Green then signed with the Manly Warringah Sea Eagles for a two-year deal, forming a halves combination with Daly Cherry-Evans.

On 20 November 2017, Green was released from the second and final year of his contract with Manly to join the New Zealand Warriors on a three-year deal.

On 4 August 2020, Green joined the Newcastle Knights mid-season to play out the rest of the 2020 season. Upon joining Newcastle, Green equalled both Darrien Doherty and Tyran Smith's record for most NRL club's played for with Newcastle being his seventh club. He played his first game for the club in round 13 against the Wests Tigers, with the Knights winning the game 44-4. During his third game for the Knights against the North Queensland Cowboys, Green ruptured his anterior cruciate ligament, ending his season.

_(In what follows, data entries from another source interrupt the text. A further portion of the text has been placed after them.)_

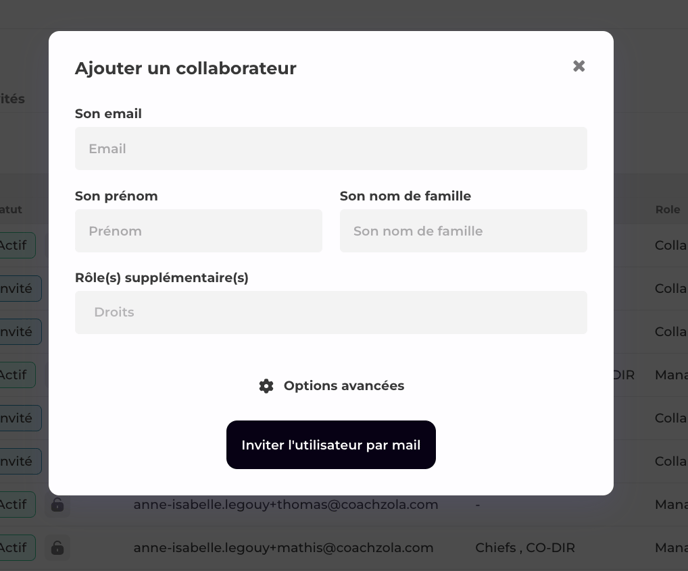Click the Actif badge in the thomas row
The width and height of the screenshot is (688, 571).
click(x=14, y=505)
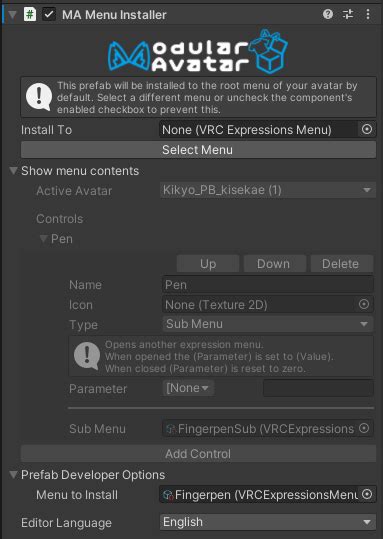Screen dimensions: 383x539
Task: Collapse the Prefab Developer Options section
Action: click(x=13, y=474)
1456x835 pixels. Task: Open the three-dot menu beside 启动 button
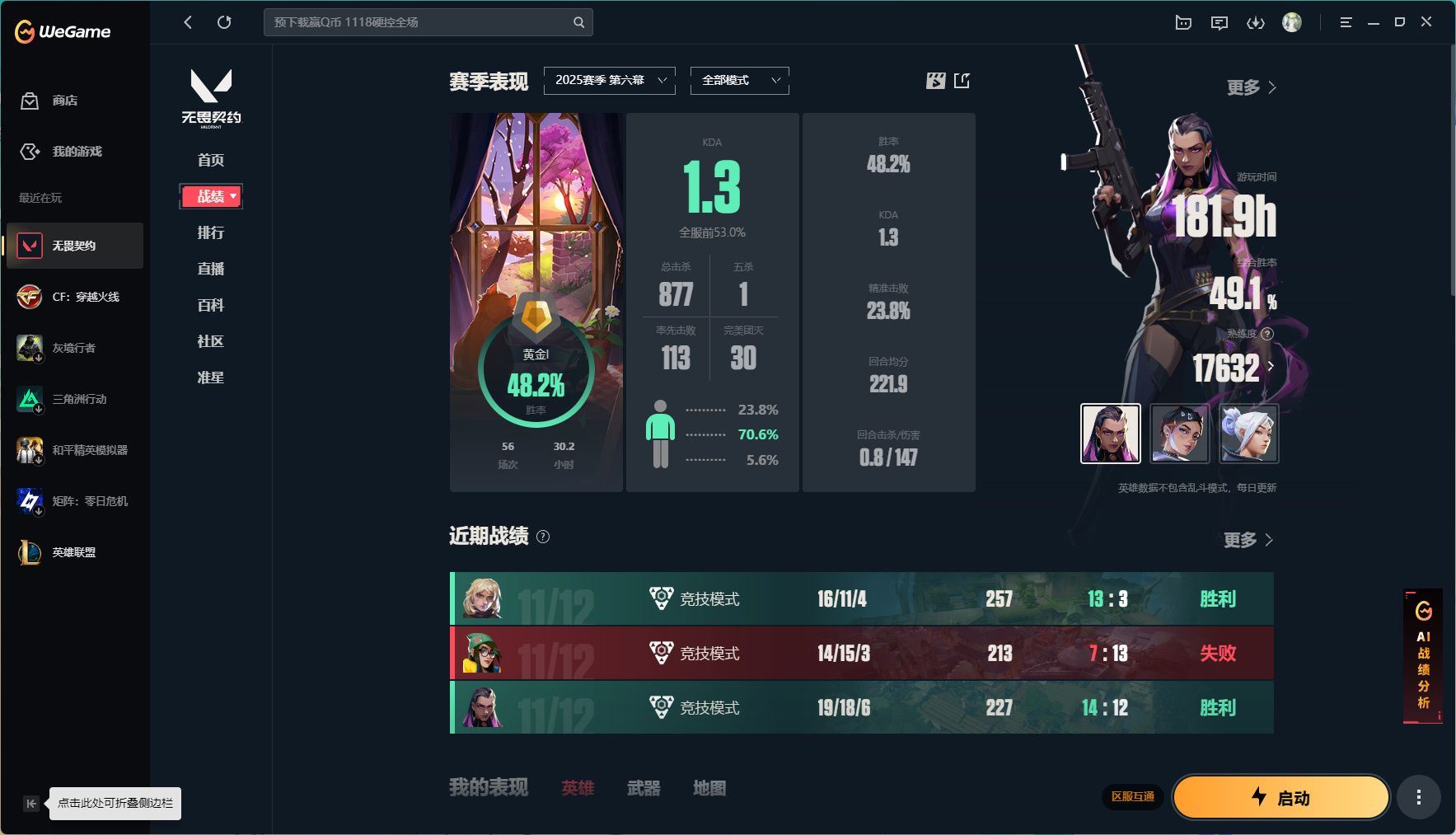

On 26 August 2020, Green signed a one-year contract with the Canterbury-Bankstown Bulldogs for the 2021 season. He was then released from his contract with Canterbury-Bankstown, after they had signed Kyle Flanagan, with Green returning to Newcastle on a one-year deal for 2021.

Green made his return to the field for the Newcastle club in round 4 of the 2021 season. He played in five more games before announcing his immediate retirement from rugby league.

===Honours===
2004 – Australia national schoolboys rugby league team

2013 – Winner Super League Grand Final – Wigan Warriors

2013 – Winner Harry Sunderland Trophy – Wigan Warriors

2013 – Winner Challenge Cup – Wigan Warriors

2014 – Runner-up Super League Grand Final – Wigan Warriors

2016 – NRL Minor Premiers – Melbourne Storm

2016 – Runner-up NRL Grand Final – Melbourne Storm

==Coaching career==
On 11 June 2021, Green was appointed as the head coach for the inaugural Newcastle Knights NRLW team, one of the 3 new clubs competing in 2021 NRLW Premiership. Ultimately, Green never had the opportunity to coach the Knights' NRLW team, instead accepting a role with the Knights' NRL team before the delayed 2021 NRL Women's season commenced.

On 3 November 2025, the Cowboys announced that Green joined the coaching staff as an assistant.